Fort Belvoir celebrates Army birthday with a ceremony, speeches, cake

 Fort Belvoir Garrison celebrated the Army’s 244th Birthday, last week, at its annual observance in Thurman Auditorium, Humphreys Hall, Fort Belvoir. Col. Michael Greenberg, garrison commander, said the birthday is a very important day for the Army and the nation. 

“We are unique in history, because our Army is older than the country we serve and older than all of our sister services,” he said. 

He then detailed some early Army history, by saying it started as separate militias. “American volunteers were equipped, armed, paid for and supported by Colonies from which they were raised,” Greenberg said. “Eventually, the Continental Army transformed itself from a group of undisciplined patriots to a professional, disciplined Army with its own identity.” 

The Army learned and grew in the 19th and 20th centuries and transformed into a modern Army during both World Wars, he said. 

“For centuries, American Soldiers have honored the call to service, they continue serving today and form the Army’s future,” Greenberg said. “It’s important, especially on the Army’s 

Birthday and Flag Day, to recognize our history, as we forge together toward the future.” 

“Wearing the flag on my shoulder represents, to me, honor, privilege and freedom. We serve selflessly, staying humble and defending freedom,” Greenberg said. 

Lt. Gen. Darcie Rogers, deputy director at Fort Belvoir’s Defense Threat Reduction Agency, was guest speaker for the celebration. 

“The Army moves with a purpose. From the earliest days of the Revolution to present day, our Army has answered the call and fought for the freedoms all Americans hold dear,” Rogers said. 

“But, one of our hardest fights was in World War II, when we joined the Allies to fight Nazi Germany on the beaches of Normandy, France,” Rogers said. “D-Day was 75 years ago this month and, as we mark the 244th year of the United States Army, we also recognize and celebrate our victory on D-Day. 

“As you know from history, D-Day began June 6, 1944. With 156,000 American, British and Canadian forces landing on the Normandy beaches, it was one of the largest amphibious military assaults in history … more than 5,000 ships and 11,000 aircraft,” he said. 

“It involved months of planning, deceiving the enemy and bringing in vast amounts of supplies to support the invasion. It started at dawn June 6 and the entire operation ended August 25, when the allies reached the Seine River and liberated Paris,” Rogers said, adding the initial assault was a make-or-break event. 

“General Dwight D. Eisenhower, the supreme commander of the troops, sent out an order to the troops on the morning of June 6 saying: “I have full confidence in your courage, devotion to duty and skill in battle.
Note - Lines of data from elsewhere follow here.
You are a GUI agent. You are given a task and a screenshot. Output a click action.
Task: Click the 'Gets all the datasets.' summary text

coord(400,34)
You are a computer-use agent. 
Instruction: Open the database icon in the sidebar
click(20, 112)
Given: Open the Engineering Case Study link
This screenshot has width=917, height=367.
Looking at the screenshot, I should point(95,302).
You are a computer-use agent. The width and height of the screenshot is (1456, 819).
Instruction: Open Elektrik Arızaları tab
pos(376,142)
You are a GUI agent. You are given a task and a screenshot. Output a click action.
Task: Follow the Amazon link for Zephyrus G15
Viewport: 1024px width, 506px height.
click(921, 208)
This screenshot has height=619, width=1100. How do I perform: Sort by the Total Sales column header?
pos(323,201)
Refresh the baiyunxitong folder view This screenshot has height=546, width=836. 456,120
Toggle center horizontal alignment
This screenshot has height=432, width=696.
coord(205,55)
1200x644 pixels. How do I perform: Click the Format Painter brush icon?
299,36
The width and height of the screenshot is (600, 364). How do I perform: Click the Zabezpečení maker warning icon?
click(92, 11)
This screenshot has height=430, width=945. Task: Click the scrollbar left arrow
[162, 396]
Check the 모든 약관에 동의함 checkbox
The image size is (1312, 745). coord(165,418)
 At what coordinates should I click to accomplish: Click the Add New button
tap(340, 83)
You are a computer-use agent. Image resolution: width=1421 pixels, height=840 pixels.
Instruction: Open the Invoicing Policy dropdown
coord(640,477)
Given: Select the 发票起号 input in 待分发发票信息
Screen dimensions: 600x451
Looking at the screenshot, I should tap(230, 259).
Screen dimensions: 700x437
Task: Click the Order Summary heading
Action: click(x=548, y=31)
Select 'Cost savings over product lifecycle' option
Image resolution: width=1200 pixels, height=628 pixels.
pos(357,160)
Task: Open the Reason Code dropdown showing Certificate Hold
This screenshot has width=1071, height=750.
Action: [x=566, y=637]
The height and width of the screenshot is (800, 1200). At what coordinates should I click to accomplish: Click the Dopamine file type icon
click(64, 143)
We will accept nothing less than full victory.” 

“But, as we know, full victory is never guaranteed,” Rogers added. 

“He also drafted two statements for the end of the day … one saying D-Day was a success, the other accepting full responsibility for failure. 

“Historians may be divided on what the immediate effects of a failure would have been, but they all agree that, without victory, the war could have lasted years longer,” he said. “By D-Day, the British army was depleted. Cities across Britain and Europe were destroyed or heavily damaged from the Luftwaffe bombing raids. Starvation and depravation were a part of daily life for many Europeans. D-Day provided a needed turning point in the war. 

“Now, Allied victory looked more certain and, almost a year later, the Nazis unconditionally surrendered,” he said. 

“Your United States Army played a significant role in D-Day, just as we have played a significant role in all our armed conflicts around the world and throughout history,” Rogers said. “The Army is the world’s most lethal ground combat force in history. We stand ready today to deploy, fight and win our nation’s wars and we continue to evolve and change to deter and, if necessary, defeat those who would threaten the homeland, our global interests or our partners and friends. 

“As we gather today, more than 180,000 Soldiers are serving worldwide, continuing the fight for our nation’s freedom and protecting our way of life. They are America’s Army, and they honor the call to service,” he said. 

“Our Army’s Soldiers and civilians … our people … are the Army’s most valuable commodity. The men and women who come to us from across the nation, from every walk of life, from every religious and ethnic background, are the best our nation has to offer,” Rogers said. 

“And, today, they continue to selflessly serve, just as the Soldiers who answered the call to serve in World War Two did. And, they carry on an important, hard-fought legacy, one of service and commitment, paid for in blood and sacrifice.” 

Rogers added that it’s equally important that we admire and respect the heroes of D-Day, and honor today’s Soldiers.